Large Cruise Ships Return to Alaska for First Time in 21 Months
The first large cruise ship of the 2021 Alaska cruise season has called on Ketchikan. Royal Caribbean Cruise’s Serenade of the Seas is the first large cruise ship to sail into Alaska waters and officially end the state’s cruise drought after nearly two years.
“It’s a happy day for Alaska’s tourism industry and communities that rely on tourism in Alaska,” says Alaska Travel Industry Association President and CEO Sarah Leonard. “This short cruise season means the difference between reopening or closing for good for so many small, locally owned businesses. We are grateful to our congressional delegation, governor, and legislators for their hard work to bring cruise ships back to the state this year. We are really proud that we could fight alongside them on behalf of our members and all of the statewide tourism businesses and support them in this recovery period.”

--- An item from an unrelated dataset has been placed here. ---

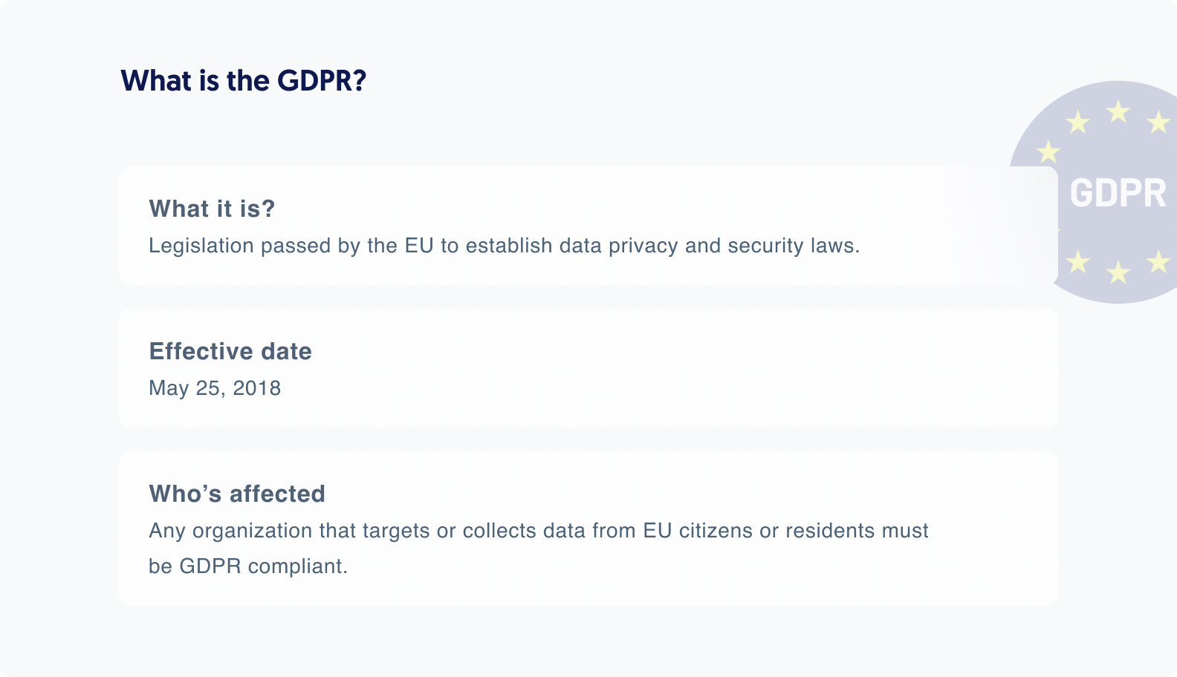The height and width of the screenshot is (677, 1177).
Task: Click the 'What is the GDPR?' heading
Action: click(244, 80)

In 2019, more than 52,000 Alaskans depended on tourism for their income and 1 in 10 jobs was attributed to Alaska tourism. The industry was responsible for injecting $4.5 billion in economic activity in the state.
Typically, cruise lines bring more than half of Alaska’s annual visitors, and the visitor industry was on track to becoming Southeast Alaska’s largest economic sector in 2020, with an estimated 1.44 million visitors traveling by cruise and spending nearly $800 million in the region, according to Southeast by the Numbers 2019, an economic survey of the region prepared by Rain Coast Data.

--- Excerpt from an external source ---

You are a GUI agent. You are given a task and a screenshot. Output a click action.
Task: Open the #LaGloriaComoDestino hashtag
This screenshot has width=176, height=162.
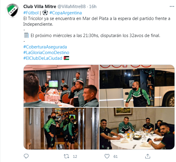(x=46, y=53)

This year, nine large cruise ships will be operating seventy-eight sailings at reduced capacity with a gradual ramp up through October, according to CLIA Alaska. Carnival Cruise Line, Celebrity Cruises, Holland America Line, Norwegian Cruise Line, Oceania Cruises, Princess Cruises, Royal Caribbean Cruises, and Silversea Cruises are all sailing this summer, in addition to the small cruise ship companies.
“We’re seeing an increase in independent travelers already this summer and that’s excellent news for a lot of businesses, however, we know large cruise ship travelers are also an important part to our tourism recovery,” says Leonard.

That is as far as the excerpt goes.